• [Passage provided]:
↓↓↓

Back up, restore, and roll forward in an InfoSphere Warehouse data partitioning environment
The data processing resources of business organizations increasingly rely on relational database management systems (RDBMS) for their ever-growing data storage and processing needs. As databases and data warehouses become larger, management of an increasing amount of stored data becomes a key factor for performance of RDBMS. To handle database growth, database systems must demonstrate scalable performance so as to be able to apply additional computing resources. The data partitioning capability available with IBM InfoSphere Warehouse enables scaling of a single database to more than one server. With partitioning, you can distribute data across various partitions.
Previous to July 2010, this capability was called the Database Partitioning Feature (DPF) and was available for DB2 Enterprise Server Edition. Now it is no longer available as a DB2 feature, but comes with InfoSphere Warehouse, which is based on DB2. We'll refer to this partitioning capability as DPF in this article.
With DPF, your database is scalable, because you can add new machines or nodes as your data grows, and spread your database across them. This means more CPUs, more memory, and more disks from each of the additional machines for your database. DPF is ideal for managing data warehousing, data mining, and online analytical processing (OLAP) workloads. It can also work well with online transaction processing (OLTP) workloads.
Backup and restore are the key capabilities for ensuring data recoverability for any database management system. Performing these operations in a partitioned database environment is a bit tricky. The goal of this article is to provide straightforward, step-by-step instructions showing how to perform backup, restore and rollforward in a DPF environment.

↑↑↑

• [Supplied records]:
↓↓↓

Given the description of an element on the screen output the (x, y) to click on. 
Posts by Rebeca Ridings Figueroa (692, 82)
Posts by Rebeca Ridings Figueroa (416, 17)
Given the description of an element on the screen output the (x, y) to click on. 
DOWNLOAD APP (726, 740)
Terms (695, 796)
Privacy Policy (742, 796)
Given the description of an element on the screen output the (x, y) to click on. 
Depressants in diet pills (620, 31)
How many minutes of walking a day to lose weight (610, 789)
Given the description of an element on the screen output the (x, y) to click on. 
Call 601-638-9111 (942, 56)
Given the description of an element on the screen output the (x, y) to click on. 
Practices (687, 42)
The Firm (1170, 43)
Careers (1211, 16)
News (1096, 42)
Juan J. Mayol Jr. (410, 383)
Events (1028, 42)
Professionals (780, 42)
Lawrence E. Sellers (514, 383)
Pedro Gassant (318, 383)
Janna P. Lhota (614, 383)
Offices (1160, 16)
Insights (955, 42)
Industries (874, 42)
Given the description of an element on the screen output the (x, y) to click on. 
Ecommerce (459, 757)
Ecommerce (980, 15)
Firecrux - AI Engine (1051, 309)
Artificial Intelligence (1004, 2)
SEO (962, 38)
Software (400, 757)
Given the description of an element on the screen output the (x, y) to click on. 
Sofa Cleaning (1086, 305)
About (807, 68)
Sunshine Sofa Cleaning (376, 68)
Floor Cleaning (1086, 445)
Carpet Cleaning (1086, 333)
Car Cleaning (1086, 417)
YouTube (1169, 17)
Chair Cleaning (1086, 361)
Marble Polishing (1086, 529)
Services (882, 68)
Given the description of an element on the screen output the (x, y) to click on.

↑↑↑

From the article above on backing up and restoring in an InfoSphere Warehouse partitioned environment, return the passage verbatim, beginning at the words "With DPF, your" and stopping after the words "a DPF environment.".

• [Output of the exercise]:
With DPF, your database is scalable, because you can add new machines or nodes as your data grows, and spread your database across them. This means more CPUs, more memory, and more disks from each of the additional machines for your database. DPF is ideal for managing data warehousing, data mining, and online analytical processing (OLAP) workloads. It can also work well with online transaction processing (OLTP) workloads.
Backup and restore are the key capabilities for ensuring data recoverability for any database management system. Performing these operations in a partitioned database environment is a bit tricky. The goal of this article is to provide straightforward, step-by-step instructions showing how to perform backup, restore and rollforward in a DPF environment.